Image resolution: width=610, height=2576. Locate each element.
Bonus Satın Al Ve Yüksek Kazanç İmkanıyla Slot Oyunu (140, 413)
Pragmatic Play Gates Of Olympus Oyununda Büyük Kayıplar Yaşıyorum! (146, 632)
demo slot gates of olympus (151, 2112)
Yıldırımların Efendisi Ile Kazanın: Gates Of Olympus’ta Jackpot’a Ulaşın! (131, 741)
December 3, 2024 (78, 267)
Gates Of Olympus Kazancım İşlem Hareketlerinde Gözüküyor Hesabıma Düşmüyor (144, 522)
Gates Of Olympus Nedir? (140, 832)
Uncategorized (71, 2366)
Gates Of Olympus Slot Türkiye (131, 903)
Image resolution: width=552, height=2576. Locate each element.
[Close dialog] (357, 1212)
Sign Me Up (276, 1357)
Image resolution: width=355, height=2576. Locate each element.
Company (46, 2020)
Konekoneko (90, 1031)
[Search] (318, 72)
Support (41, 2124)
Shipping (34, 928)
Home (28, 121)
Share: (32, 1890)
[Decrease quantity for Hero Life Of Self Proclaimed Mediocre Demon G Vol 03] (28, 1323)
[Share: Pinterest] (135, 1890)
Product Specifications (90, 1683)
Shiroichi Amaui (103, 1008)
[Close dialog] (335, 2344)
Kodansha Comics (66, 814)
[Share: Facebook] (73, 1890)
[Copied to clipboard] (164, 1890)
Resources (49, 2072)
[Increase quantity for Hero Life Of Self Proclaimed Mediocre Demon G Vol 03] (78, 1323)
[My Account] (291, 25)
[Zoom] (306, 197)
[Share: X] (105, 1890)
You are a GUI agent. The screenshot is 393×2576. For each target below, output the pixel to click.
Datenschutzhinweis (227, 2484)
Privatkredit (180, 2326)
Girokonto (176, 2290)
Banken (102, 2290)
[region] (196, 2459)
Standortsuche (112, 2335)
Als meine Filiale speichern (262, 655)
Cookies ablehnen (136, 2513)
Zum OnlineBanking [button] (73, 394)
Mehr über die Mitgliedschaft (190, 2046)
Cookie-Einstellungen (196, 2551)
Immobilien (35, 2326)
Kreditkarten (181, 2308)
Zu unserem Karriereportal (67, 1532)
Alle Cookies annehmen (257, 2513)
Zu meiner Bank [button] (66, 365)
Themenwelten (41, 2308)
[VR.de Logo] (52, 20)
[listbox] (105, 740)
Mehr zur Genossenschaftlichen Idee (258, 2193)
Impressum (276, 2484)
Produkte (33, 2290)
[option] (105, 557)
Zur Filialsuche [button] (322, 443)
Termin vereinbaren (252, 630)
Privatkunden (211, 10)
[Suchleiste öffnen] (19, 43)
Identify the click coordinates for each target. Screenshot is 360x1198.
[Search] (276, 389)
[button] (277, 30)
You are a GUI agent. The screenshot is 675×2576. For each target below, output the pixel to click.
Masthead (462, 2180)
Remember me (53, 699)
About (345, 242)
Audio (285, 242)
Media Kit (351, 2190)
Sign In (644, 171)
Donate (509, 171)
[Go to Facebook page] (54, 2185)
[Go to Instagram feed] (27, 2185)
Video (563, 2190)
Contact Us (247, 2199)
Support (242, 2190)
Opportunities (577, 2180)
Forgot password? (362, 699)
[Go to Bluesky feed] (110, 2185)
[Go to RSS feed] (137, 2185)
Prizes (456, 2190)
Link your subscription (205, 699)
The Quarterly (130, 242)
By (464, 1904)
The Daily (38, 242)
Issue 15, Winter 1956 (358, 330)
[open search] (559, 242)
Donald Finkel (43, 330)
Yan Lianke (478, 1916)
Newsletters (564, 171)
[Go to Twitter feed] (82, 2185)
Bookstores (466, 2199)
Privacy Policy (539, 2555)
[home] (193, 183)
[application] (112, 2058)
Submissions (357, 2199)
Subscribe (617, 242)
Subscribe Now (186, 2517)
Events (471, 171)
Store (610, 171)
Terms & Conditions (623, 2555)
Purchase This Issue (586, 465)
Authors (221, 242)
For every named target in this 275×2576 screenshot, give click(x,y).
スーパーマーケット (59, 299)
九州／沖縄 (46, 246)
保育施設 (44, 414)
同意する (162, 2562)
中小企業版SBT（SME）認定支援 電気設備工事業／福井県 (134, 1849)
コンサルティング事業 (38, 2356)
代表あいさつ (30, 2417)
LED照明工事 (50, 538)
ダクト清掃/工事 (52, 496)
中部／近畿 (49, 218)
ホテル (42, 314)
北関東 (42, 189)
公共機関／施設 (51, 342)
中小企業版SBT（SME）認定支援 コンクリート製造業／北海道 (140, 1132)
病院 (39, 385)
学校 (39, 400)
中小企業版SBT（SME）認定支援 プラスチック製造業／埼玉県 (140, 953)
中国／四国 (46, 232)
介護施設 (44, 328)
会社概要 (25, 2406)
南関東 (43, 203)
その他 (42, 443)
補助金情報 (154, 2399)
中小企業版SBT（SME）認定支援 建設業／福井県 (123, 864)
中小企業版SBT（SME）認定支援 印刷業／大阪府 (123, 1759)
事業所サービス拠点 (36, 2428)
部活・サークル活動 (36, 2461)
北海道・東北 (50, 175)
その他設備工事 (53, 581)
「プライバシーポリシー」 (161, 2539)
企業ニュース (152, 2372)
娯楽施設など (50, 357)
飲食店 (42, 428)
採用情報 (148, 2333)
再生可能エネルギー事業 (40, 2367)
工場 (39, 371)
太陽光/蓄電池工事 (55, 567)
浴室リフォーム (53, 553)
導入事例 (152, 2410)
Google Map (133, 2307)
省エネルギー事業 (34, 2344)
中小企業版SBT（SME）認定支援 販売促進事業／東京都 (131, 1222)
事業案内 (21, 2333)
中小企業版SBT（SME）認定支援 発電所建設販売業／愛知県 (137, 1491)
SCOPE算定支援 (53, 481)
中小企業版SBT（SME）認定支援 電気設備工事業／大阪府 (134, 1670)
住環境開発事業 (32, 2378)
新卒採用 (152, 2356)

■ ■ ■

Exactly as they appear, copy the lines of the listing above from the first through the one that contains "Image resolution: width=552, height=2576.", and nothing more.

■ Exercise response
Image resolution: width=610, height=2576. Locate each element.
Bonus Satın Al Ve Yüksek Kazanç İmkanıyla Slot Oyunu (140, 413)
Pragmatic Play Gates Of Olympus Oyununda Büyük Kayıplar Yaşıyorum! (146, 632)
demo slot gates of olympus (151, 2112)
Yıldırımların Efendisi Ile Kazanın: Gates Of Olympus’ta Jackpot’a Ulaşın! (131, 741)
December 3, 2024 (78, 267)
Gates Of Olympus Kazancım İşlem Hareketlerinde Gözüküyor Hesabıma Düşmüyor (144, 522)
Gates Of Olympus Nedir? (140, 832)
Uncategorized (71, 2366)
Gates Of Olympus Slot Türkiye (131, 903)
Image resolution: width=552, height=2576. Locate each element.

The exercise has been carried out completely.